While "the size of these changes can't be summed up in one e-mail" O'Sullivan will explain over the next three months how management plans to restructure the business.
O'Sullivan cited mobile caps, corporate price erosion, and the reduction in mobile termination rates (VoIP) as all "removing value from the telco market at a rate of several hundred million dollars per year".
At the same time, O'Sullivan believes new growth products like broadband, 3G and IP services will take "some years to offset this decline".
"So we have a challenge and an opportunity," he wrote. "On the one hand we are experiencing a decline in both revenues and growth across many major sales areas. On the other hand we have growth areas for the future which are backed by sizeable ongoing investment - we are investing almost a billion dollars this year alone!"
O'Sullivan also took the opportunity to remind his staff that all communications companies in Australia "reflect these challenging times" with AAPT for sale and Telstra's share price falling from more than $5 to $3.80 in "just nine months", and "almost all players are reporting profit falls".
Optus has been working on a "turnaround" plan, which O'Sullivan anticipates will return the company to growth over the next few years.
The four-fold turnaround plan aims to reduce management layers, refocus on being the "leading challenger" to maximize market share, cost reduction through investment in automation via the Web or through speech technology, and slashing red tape by "reducing meetings; eradicating unnecessary forms and approvals; and re-empowering managers to operate within their quarterly budgets for [operating expenditure] and headcount".
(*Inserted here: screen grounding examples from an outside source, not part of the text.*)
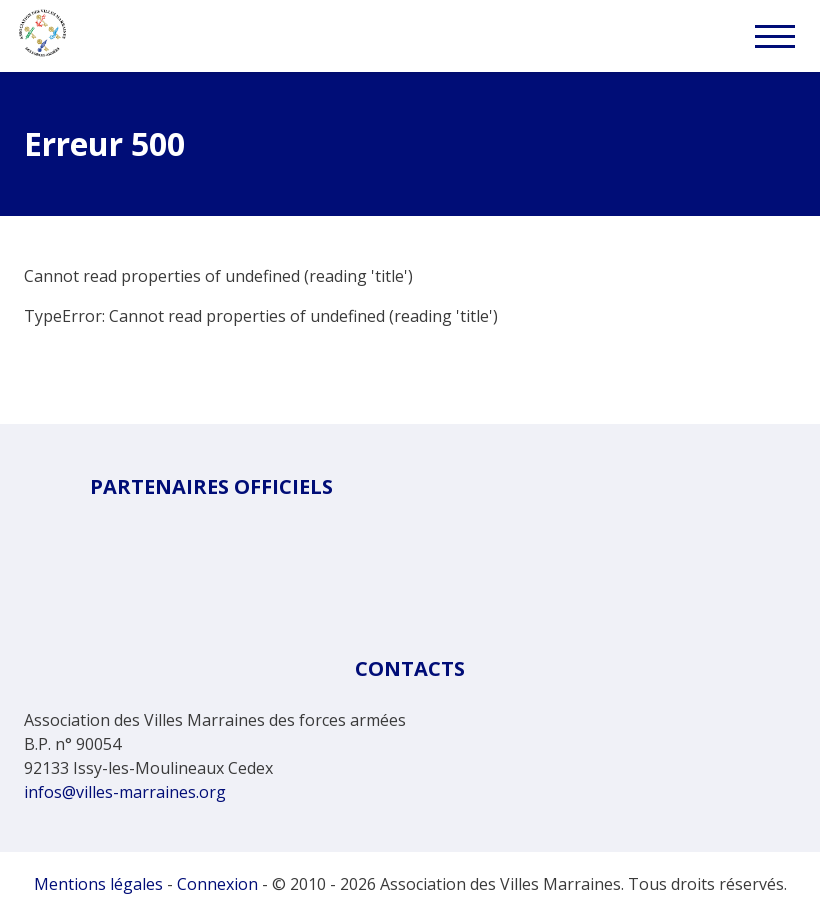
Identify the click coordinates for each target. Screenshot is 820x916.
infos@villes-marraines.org (125, 792)
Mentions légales (98, 884)
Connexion (217, 884)
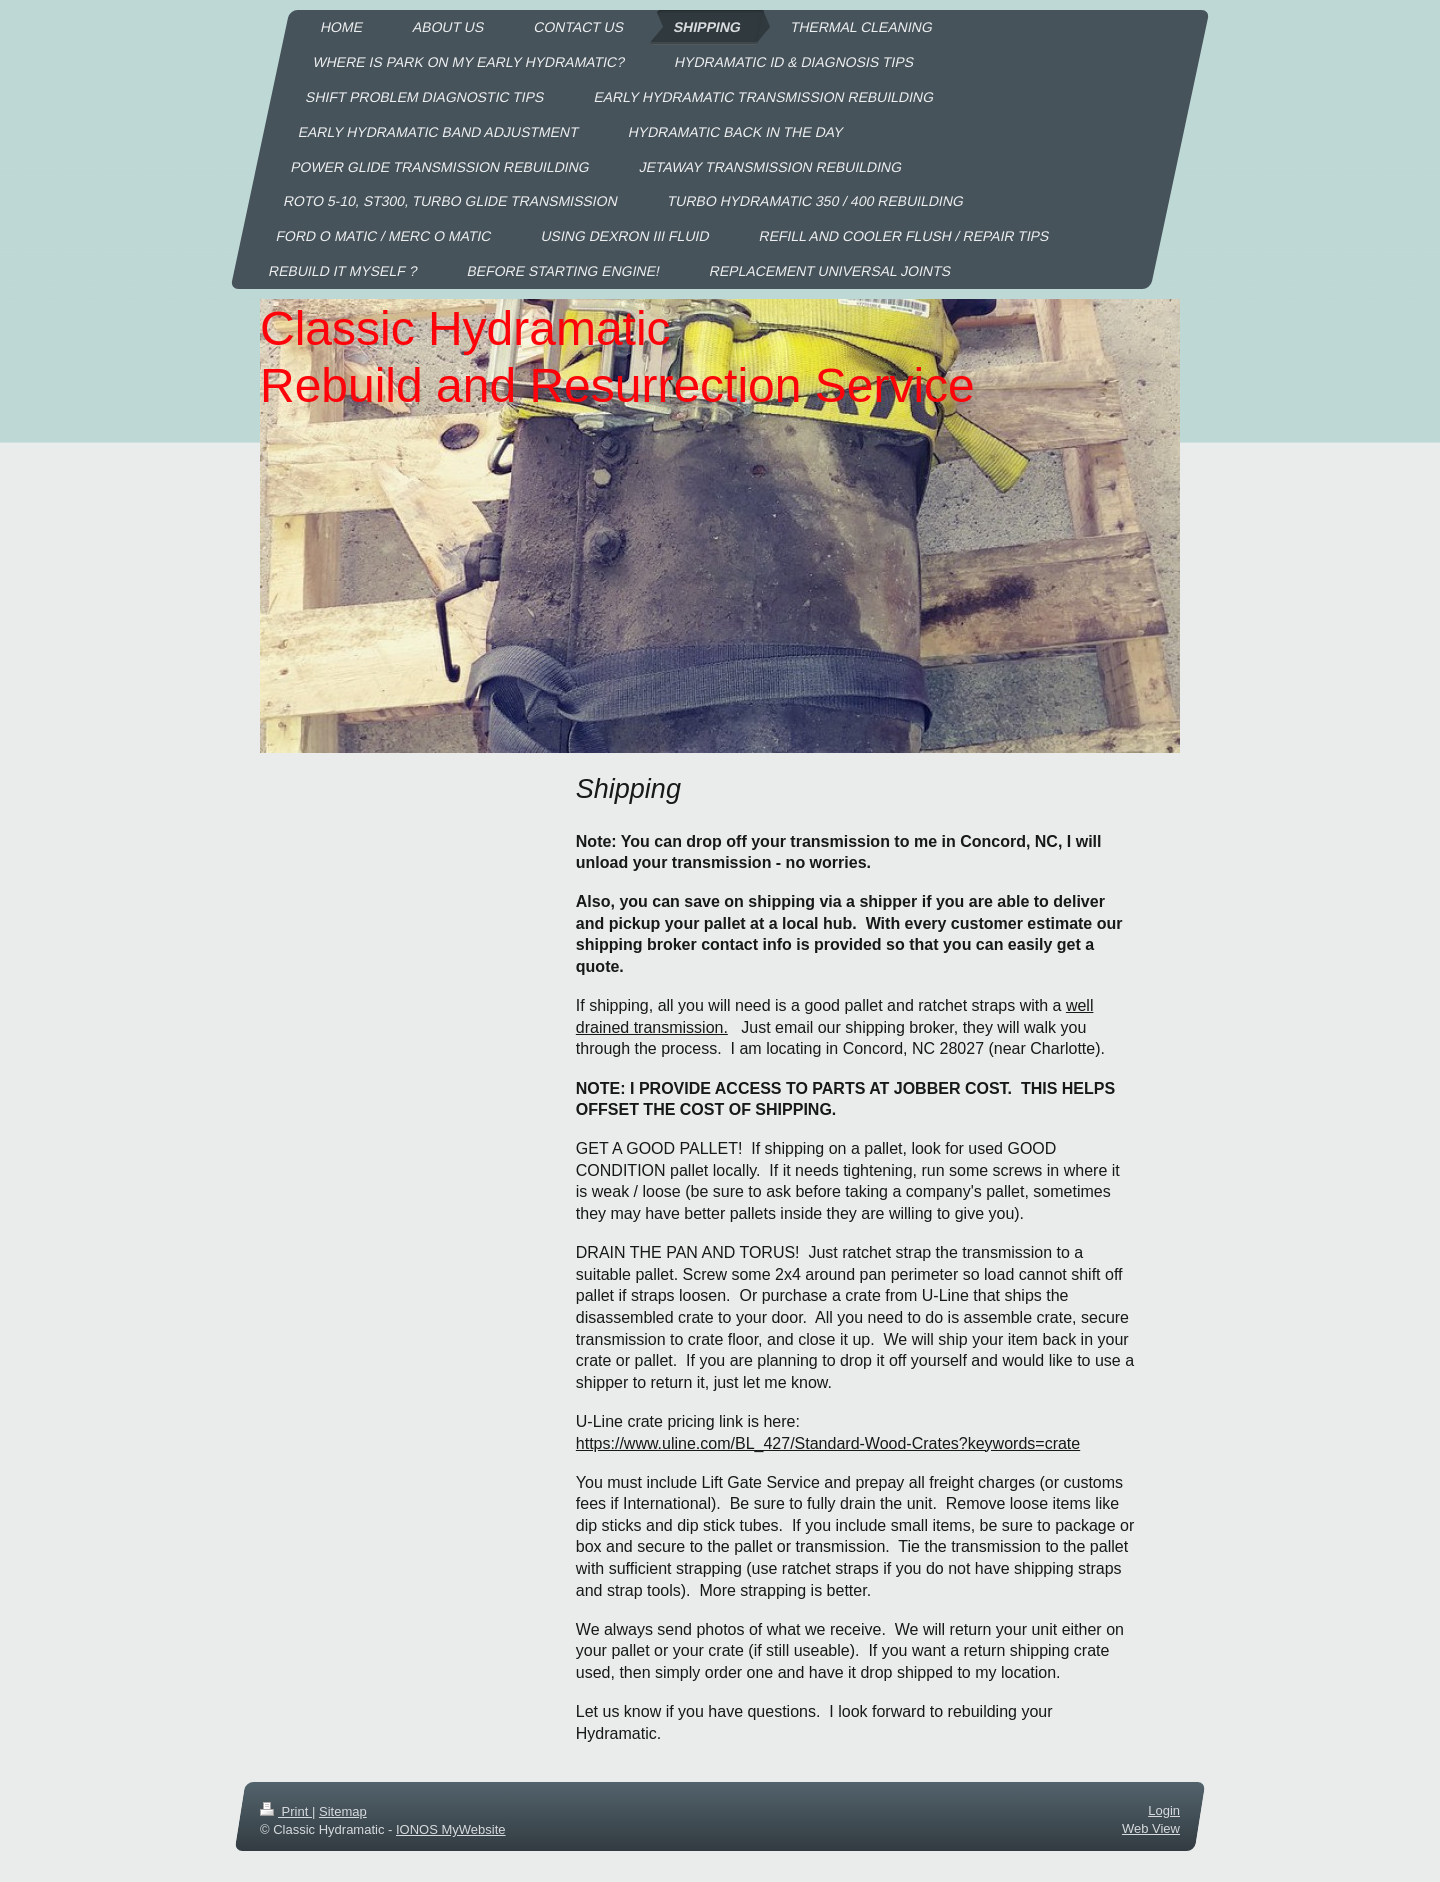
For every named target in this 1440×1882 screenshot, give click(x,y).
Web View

O'Sullivan also signalled more outsourcing in a "few areas where Optus adds little differentiation and we can save considerable cost".
"We have existing customer service functions in India, which are working well and we plan to increase these," he wrote.
To minimize the number of redundancies, Optus has also reviewed its procurement strategy and areas of "discretionary expenditure", like travel and entertainment, to limit costs.
A briefing on the turnaround plan will be given to the senior management group on Friday March 24.
An Optus spokesperson has confirmed with Computerworld that the e-mail was sent.